▶ Short exercise: Starting at the first of the lines below and ending at the line with "tap(100, 766)", copy them out again with "minimap" changed to "radar" and nothing else altered.

▶ Record excerpts:
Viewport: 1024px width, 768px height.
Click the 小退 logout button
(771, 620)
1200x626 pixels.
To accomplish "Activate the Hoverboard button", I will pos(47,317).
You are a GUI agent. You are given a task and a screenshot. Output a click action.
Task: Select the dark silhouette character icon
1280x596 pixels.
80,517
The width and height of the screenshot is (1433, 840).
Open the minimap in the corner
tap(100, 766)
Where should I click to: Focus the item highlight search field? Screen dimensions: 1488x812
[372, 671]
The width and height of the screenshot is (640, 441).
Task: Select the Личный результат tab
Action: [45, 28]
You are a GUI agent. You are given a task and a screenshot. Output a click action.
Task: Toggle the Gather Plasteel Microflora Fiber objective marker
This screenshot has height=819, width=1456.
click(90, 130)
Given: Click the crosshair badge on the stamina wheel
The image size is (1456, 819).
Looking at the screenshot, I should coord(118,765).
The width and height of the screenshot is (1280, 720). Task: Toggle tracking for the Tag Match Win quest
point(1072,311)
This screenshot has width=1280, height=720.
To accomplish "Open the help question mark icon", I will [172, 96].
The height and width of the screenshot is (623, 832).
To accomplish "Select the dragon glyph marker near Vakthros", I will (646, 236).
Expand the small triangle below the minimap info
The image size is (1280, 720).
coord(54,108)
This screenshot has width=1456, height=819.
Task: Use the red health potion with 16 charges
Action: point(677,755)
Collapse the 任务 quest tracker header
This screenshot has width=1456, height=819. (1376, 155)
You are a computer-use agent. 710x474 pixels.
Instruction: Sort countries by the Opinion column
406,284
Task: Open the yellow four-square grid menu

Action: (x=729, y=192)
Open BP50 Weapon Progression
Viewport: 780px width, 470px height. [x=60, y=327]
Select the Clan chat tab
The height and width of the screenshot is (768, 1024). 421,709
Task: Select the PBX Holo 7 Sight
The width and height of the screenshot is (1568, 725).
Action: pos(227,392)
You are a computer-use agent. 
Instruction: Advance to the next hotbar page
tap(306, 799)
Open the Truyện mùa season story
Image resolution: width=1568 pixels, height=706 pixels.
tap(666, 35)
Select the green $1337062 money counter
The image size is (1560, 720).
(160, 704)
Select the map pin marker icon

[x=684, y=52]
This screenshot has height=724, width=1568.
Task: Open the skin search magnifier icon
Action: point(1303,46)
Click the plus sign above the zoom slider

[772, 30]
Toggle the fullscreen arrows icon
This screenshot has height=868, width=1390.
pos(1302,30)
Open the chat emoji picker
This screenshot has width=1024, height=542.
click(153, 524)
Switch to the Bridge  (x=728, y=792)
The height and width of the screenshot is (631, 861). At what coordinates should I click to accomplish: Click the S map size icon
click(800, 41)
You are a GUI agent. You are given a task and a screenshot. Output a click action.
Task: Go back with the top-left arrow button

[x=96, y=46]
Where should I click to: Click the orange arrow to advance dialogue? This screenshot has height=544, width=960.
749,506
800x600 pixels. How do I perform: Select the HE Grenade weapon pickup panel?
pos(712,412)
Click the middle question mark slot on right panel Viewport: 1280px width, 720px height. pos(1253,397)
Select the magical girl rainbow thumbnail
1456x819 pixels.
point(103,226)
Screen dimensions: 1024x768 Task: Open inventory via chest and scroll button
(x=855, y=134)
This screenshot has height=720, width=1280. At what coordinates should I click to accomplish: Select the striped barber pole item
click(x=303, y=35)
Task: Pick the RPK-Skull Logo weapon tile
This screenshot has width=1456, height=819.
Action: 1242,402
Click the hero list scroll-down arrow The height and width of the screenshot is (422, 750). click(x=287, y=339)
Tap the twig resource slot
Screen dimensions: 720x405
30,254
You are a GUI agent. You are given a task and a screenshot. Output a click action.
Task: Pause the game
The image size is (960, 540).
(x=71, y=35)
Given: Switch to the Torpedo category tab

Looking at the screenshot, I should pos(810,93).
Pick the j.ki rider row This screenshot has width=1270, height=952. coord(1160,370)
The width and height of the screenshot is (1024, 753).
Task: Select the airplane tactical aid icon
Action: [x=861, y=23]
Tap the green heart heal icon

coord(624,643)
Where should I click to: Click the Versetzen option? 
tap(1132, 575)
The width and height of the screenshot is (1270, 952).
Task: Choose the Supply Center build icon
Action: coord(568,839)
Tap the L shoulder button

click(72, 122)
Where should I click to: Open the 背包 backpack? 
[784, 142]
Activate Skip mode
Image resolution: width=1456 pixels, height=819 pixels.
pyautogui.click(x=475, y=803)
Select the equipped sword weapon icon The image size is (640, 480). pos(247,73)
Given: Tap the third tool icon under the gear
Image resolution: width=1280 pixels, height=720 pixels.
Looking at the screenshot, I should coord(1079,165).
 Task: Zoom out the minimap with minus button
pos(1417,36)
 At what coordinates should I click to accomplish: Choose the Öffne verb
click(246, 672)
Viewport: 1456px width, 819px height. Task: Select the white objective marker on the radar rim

▶ Completed task:
Viewport: 1024px width, 768px height.
Click the 小退 logout button
(771, 620)
1200x626 pixels.
To accomplish "Activate the Hoverboard button", I will pos(47,317).
You are a GUI agent. You are given a task and a screenshot. Output a click action.
Task: Select the dark silhouette character icon
1280x596 pixels.
80,517
The width and height of the screenshot is (1433, 840).
Open the radar in the corner
tap(100, 766)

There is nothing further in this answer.